Il s’agit d’une évolution métahistorique irrésistible, assignant à la Russie un rôle fondamental dans la séquence actuelle, quelle que soit la perception que ses dirigeants ont de leurs intérêts nationaux. La Russie a d’ailleurs déjà entamé cette évolution, en affirmant des prises de position culturelles et spirituelles qui participent avec force à cette structuration d’un affrontement au plus haut niveau, – à cet égard, la posture du différent spirituel correspond, au niveau de l’esprit, à la posture d’affrontement nucléaire au niveau stratégique.
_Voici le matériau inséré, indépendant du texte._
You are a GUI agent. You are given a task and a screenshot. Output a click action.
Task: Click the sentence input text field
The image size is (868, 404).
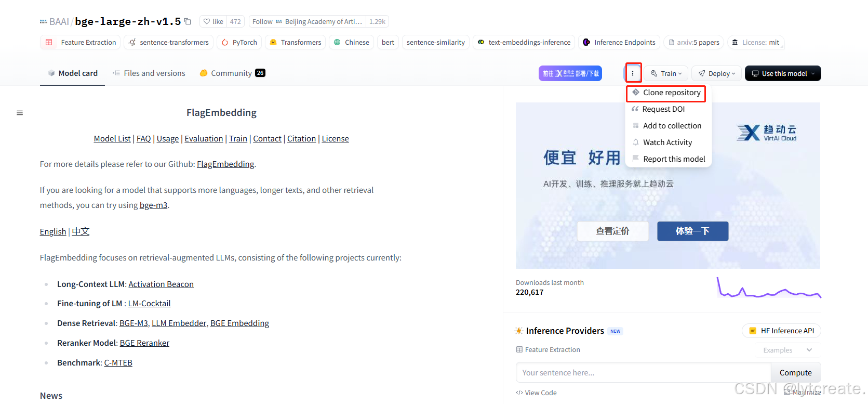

Ainsi, le projet d’expansion et de réorientation du BMD ne nous intéresse-t-il en aucune façon au niveau de sa réalisation, qui tient du phantasme, de la course au profit et de la paralysie de la planification du système de l’américanisme ; il nous intéresse au niveau de la communication, par ce qu’il signifie d’irréversible dans l’affrontement USA-Russie, dans le sens primordial où cet affrontement traduit un affrontement entre le Système et l’antiSystème. Il va bien au-delà de la crise ukrainienne et de tout ce qu’elle recèle, il renforce l’hypothèse que nous nous trouvons dans la phase finale de la crise d’effondrement, – lequel effondrement devrait largement précéder la possibilité de réalisation d’un véritable système BMD comme le rêve Loren B. Thompson.